The second-order structure of immigration law.

Author:Cox, Adam B.

INTRODUCTION I. OVERVIEW OF AMERICAN IMMIGRATION LAW A. First-Order Policy Preferences B. Second-Order Institutional Design C. Constitutional Restrictions II. THE THEORY OF SECOND-ORDER IMMIGRATION DESIGN A. Information and Screening Devices B. Risk and Country-Specific Investment C. Other Factors D. A Comparison E. Positive Implications III. THE SECOND-ORDER STRUCTURE OF AMERICAN IMMIGRATION LAW A. Ex Ante vs. Ex Post 1. The shift from exclusion to deportation 2. The gap between exclusion and deportation grounds 3. Constitutional constraints on second-order design B. The Ex Post System: Illegal Immigration and Guest Workers 1. Reconceptualizing illegal immigration 2. The guest worker alternative C. The Ex Ante System: Family Migration and Alternatives CONCLUSION INTRODUCTION

Immigration law has long been underappreciated in the legal academy but, as so often happens, the pressure of current events is causing scholars to rethink old ideas. Two such events are of special importance. First, the U.S. government's reaction to the 9/11 attacks raised questions about the extent to which the norms of equal protection apply to noncitizens on American soil. In the immediate aftermath of the attacks, federal officials conducted sweeps in which they rounded up over a thousand noncitizens on alleged visa violations. Nearly all of these noncitizens were from predominantly Muslim countries. Many were detained for months without charges, and some were eventually released without ever being charged. (1) The Department of Justice subsequently pursued several other immigration initiatives that targeted noncitizens from predominantly Muslim countries. (2)
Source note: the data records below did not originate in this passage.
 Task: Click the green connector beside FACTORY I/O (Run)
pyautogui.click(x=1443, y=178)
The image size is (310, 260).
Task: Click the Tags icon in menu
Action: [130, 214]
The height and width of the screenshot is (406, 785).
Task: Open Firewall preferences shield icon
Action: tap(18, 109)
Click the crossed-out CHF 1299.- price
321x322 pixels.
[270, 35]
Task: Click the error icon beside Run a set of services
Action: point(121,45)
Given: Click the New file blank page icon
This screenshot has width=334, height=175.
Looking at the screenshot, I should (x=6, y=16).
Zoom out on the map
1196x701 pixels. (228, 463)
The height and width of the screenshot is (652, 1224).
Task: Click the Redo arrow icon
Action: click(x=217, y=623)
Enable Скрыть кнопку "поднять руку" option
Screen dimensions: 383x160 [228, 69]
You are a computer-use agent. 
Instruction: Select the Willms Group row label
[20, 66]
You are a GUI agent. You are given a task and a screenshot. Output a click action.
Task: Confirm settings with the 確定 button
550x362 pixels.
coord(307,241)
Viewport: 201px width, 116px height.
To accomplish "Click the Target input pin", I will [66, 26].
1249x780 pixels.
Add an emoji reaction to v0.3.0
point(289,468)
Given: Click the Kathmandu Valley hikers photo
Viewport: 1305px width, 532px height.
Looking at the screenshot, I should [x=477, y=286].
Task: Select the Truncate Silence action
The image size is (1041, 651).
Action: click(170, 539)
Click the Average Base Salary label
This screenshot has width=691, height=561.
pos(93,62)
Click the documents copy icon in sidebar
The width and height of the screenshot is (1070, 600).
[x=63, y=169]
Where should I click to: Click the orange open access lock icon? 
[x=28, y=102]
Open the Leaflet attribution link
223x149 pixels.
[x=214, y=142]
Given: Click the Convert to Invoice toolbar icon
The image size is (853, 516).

Second, the influx of undocumented aliens in the 1980s and 1990s, most of them Hispanic, has brought to the headlines the traditional litany of complaints about immigration: that noncitizens take the jobs of citizens, that they overwhelm social services, and that they cannot be assimilated if they arrive in excessive numbers. (3) In the early 1980s, undocumented immigrants made up a small fraction of the entering flow of immigrants, with approximately 130,000 crossing the border each year. (4) By the late 1990s, however, nearly one million undocumented immigrants were entering the United States each year--roughly the same number as were immigrating through legal channels. (5) Today, Congress is debating whether to overhaul the immigration system. The reform proposals include criminalizing unauthorized presence in the United States and creating a large-scale guest worker system. (6)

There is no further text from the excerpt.